Pump the Brakes: Some Key Considerations in Your Journey to AIOps

Pump the Brakes: Some Key Considerations in Your Journey to AIOps

This article is the third in a 4-part series on leveraging artificial intelligence for IT operations (AIOps) to provide a more efficient, reliable, agile, cost-effective, and optimized IT infrastructure.

Every well-oiled machine needs both a gas and a brake pedal. If our article titled How IT Teams Can Leverage AIOps’ Capabilities is the gas pedal in this analogy, then this writing is the proverbial brakes in which we explore some educational pit stops organizations should make on their way to integrating artificial intelligence (AI) and machine learning (ML) into their IT operations (AIOps).

AIOps holds immense potential for enhancing IT operations management, application performance monitoring (APM) and alerting, analytics, incident management, and automation. Organizations wanting to put AIOps in the drivers’ seat of their IT operations need to be aware of some possible drawbacks:

Implementing and managing AIOps systems is complex and requires specialized skills.
*-*-*
▶ **EXERCISE TASK A**:
Can you print the AIOps article, starting at "Every well-oiled machine" and ending at "requires specialized skills.", with every word unchanged?

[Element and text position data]
*-*-*
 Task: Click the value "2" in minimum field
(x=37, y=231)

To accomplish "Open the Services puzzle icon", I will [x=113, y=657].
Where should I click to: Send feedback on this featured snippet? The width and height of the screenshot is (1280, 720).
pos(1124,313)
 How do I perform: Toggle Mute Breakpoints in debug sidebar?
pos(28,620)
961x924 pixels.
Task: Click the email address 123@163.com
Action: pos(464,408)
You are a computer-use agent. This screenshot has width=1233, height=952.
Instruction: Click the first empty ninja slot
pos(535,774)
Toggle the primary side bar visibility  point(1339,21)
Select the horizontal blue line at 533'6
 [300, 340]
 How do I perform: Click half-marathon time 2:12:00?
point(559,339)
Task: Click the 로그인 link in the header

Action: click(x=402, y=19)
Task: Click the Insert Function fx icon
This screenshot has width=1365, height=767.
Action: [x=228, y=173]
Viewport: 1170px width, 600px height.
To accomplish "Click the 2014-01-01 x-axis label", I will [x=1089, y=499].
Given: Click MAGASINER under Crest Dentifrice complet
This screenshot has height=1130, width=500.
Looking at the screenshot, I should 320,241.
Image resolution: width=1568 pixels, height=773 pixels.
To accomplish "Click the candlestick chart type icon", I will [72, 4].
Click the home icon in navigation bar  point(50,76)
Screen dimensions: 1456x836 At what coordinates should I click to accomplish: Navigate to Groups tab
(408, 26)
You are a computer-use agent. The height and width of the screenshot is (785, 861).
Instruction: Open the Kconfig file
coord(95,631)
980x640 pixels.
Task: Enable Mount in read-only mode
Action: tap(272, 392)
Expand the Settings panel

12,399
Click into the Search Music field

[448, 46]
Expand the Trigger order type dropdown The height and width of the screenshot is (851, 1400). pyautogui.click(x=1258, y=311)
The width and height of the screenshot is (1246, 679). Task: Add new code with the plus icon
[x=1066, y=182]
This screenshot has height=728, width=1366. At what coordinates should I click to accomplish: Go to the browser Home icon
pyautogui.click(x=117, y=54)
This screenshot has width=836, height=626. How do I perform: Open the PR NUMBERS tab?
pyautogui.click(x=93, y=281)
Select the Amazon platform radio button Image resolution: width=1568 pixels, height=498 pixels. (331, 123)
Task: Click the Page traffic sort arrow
*-*-*
▶ **EXERCISE TASK B**:
Which lines of the records contain the string "will", with case counting? Return each of those lines in full.

▶ **FULL RESPONSE A**:
Every well-oiled machine needs both a gas and a brake pedal. If our article titled How IT Teams Can Leverage AIOps’ Capabilities is the gas pedal in this analogy, then this writing is the proverbial brakes in which we explore some educational pit stops organizations should make on their way to integrating artificial intelligence (AI) and machine learning (ML) into their IT operations (AIOps).

AIOps holds immense potential for enhancing IT operations management, application performance monitoring (APM) and alerting, analytics, incident management, and automation. Organizations wanting to put AIOps in the drivers’ seat of their IT operations need to be aware of some possible drawbacks:

Implementing and managing AIOps systems is complex and requires specialized skills.

▶ **FULL RESPONSE B**:
To accomplish "Open the Services puzzle icon", I will [x=113, y=657].
To accomplish "Click the 2014-01-01 x-axis label", I will [x=1089, y=499].
To accomplish "Click the candlestick chart type icon", I will [72, 4].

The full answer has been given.